Source data
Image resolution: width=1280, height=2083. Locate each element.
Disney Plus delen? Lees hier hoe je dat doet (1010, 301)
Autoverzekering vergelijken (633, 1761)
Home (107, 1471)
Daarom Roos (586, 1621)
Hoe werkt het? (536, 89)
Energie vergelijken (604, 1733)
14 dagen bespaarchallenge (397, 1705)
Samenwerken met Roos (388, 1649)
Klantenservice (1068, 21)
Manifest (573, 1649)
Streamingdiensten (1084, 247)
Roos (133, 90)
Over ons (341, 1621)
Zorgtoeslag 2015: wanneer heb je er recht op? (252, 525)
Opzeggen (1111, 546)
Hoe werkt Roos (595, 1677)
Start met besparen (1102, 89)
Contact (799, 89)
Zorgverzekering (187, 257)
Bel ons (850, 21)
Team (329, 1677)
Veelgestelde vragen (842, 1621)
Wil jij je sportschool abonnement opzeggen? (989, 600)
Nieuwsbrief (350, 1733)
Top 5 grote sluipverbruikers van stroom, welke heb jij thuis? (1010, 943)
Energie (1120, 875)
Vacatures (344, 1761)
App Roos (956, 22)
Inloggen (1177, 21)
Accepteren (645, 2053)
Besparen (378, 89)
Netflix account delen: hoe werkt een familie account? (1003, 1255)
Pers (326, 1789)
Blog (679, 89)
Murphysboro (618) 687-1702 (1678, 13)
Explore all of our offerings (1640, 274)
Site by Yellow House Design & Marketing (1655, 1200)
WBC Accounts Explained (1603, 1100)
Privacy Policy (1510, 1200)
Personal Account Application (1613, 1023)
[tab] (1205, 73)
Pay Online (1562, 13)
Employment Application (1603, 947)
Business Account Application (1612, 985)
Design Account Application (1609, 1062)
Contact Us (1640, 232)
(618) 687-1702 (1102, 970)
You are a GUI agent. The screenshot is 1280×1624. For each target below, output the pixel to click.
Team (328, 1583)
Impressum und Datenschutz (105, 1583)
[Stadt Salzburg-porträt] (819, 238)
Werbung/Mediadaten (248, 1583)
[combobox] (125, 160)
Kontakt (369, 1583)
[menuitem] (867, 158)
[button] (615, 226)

Task to carry out
Produce the lines from the top of the listing through the "Bel ons (850, 21)" line exactly as they appear, with no additional output.

Problem solution
Image resolution: width=1280, height=2083. Locate each element.
Disney Plus delen? Lees hier hoe je dat doet (1010, 301)
Autoverzekering vergelijken (633, 1761)
Home (107, 1471)
Daarom Roos (586, 1621)
Hoe werkt het? (536, 89)
Energie vergelijken (604, 1733)
14 dagen bespaarchallenge (397, 1705)
Samenwerken met Roos (388, 1649)
Klantenservice (1068, 21)
Manifest (573, 1649)
Streamingdiensten (1084, 247)
Roos (133, 90)
Over ons (341, 1621)
Zorgtoeslag 2015: wanneer heb je er recht op? (252, 525)
Opzeggen (1111, 546)
Hoe werkt Roos (595, 1677)
Start met besparen (1102, 89)
Contact (799, 89)
Zorgverzekering (187, 257)
Bel ons (850, 21)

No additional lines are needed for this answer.